» **TASK A**:
Answer these questions from the reflection on the Holy Spirit, one answer per line, marked (i), (ii), (iii):
(i) What did the writer figure speaking in tongues must be?
(ii) How does the text explain the Pneumatological class?
(iii) After the writer opened their heart to join that class, how long did it take before their heart was right before the Lord?
» **TASK B**:
List every thing the writer of the Holy Spirit reflection says they were skeptical of, questioned, or doubted.
» **TASK C**:
Carry on the personal reflection about the Holy Spirit, picking up right after its last sentence.

I was a skeptic when it came to the indwelling of the Holy Spirit. I used to question the act of falling when the Pentecostal pastor lay their hands on Believers to receive the Holy Spirit. I doubted the ability to speak in tongues and figured that it must be some meaningless tongue exercise. And this skepticism did not change overnight.

One thing did change, though. When I opened my heart to accept the work of the Holy Spirit, I had to constantly tell myself that I cannot harbour any thought of biasness or prejudices against the movement. I’ve to put my preconceived understanding of the “self” down and re-evaluate the make-up of the “self”. On a deeper level, I have to ponder about the existence of the Spirit and how it differs from the soul. After all, it is in the Spirit that our worship to the Lord is pleasing to God. [1]

It took me many months of prayers and preparing my heart before God answered my prayers and open my eyes to the tip of the iceberg. In fact, after I opened my heart to participate in Pneumatological class (the study of the Holy Spirit), it took me an entire week before my heart was right before the Lord.

Source data:
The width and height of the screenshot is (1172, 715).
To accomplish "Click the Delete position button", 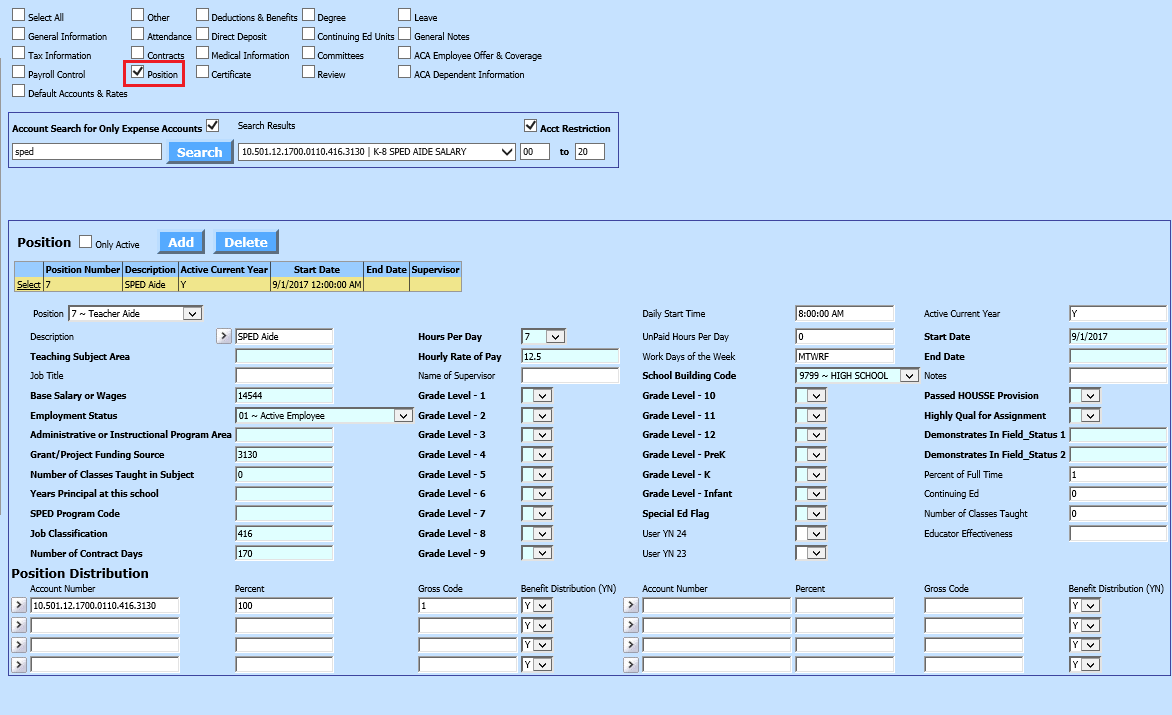I will coord(246,242).
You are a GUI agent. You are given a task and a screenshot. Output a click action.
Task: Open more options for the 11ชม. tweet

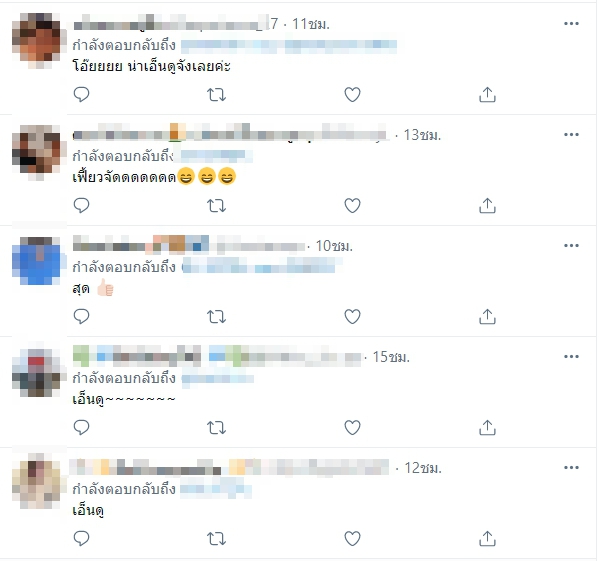(571, 24)
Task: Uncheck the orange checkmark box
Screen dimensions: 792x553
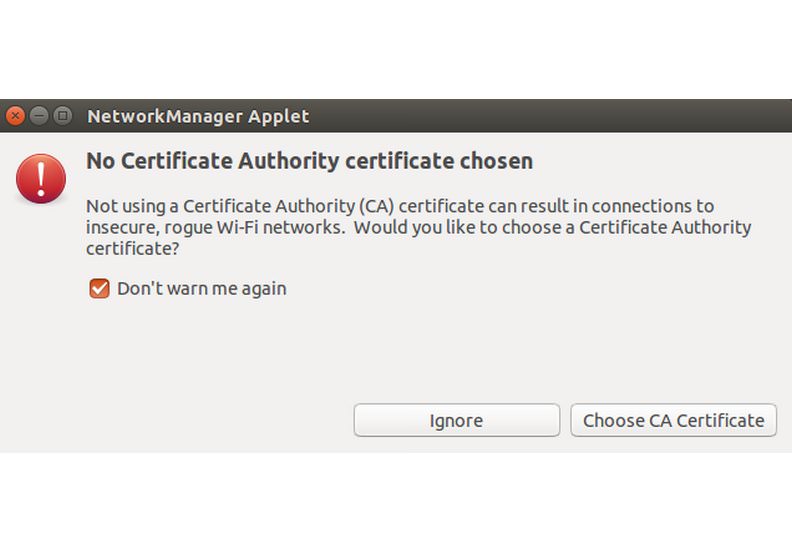Action: [99, 288]
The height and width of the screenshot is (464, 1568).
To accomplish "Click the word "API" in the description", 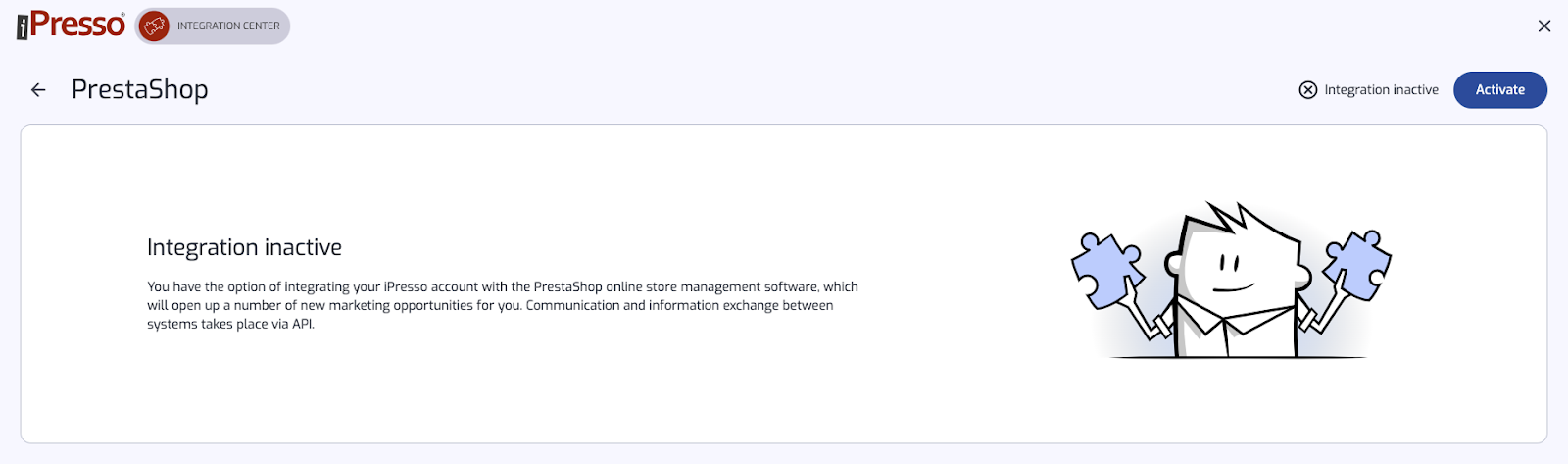I will click(302, 324).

» **ANSWER BOX A**:
(i) Some meaningless tongue exercise.
(ii) The study of the Holy Spirit.
(iii) An entire week.

» **ANSWER BOX B**:
- The indwelling of the Holy Spirit
- The act of falling when the Pentecostal pastor lay their hands on Believers to receive the Holy Spirit
- The ability to speak in tongues

» **ANSWER BOX C**:
Then it all changed.

I overcame all barriers and lifted my hands during worship. I closed my eyes as the chorus repeated in a seemingly never-ending cycle. There was a certain wind that seems to circle round my arms (there was no fan, only the standard central air-condition). There was a force that came from above, wrapping my arms, and my head. My feet begin to ache as my body begin to feel as if it weighs 2 times its weight. My sole grew numb.

Flashes of visions that I had in the past reappeared before me. Nightmares that kept me awake when I was a child. Visions for the future? I do not know. But tears begin rolling down my cheeks. Images of people whom I’ve not forgiven appeared. So did the acts that they did that hurt me. I clenched my fist.

“Fight the battle within; break every bond. Forgive all who have hurt you, cut away all the hurt that you’ve had. Christ has given us freedom,” the pastor proclaimed.

An unexplainable pain and sadness came upon me. There was seemingly no words to describe the feeling that I had. No words at all. All that I could manage was a sigh. A sigh that came from within. A sigh that arises from the depth of the heart.

Then, my tongue begin to shake at every breath I exhale. No, it only happens when I sigh; when I exhale [3].

“Da da da da da…”

The movement of the tongue accompanied by the air I exhaled caused me to unknowingly utter my first “words” in tongues.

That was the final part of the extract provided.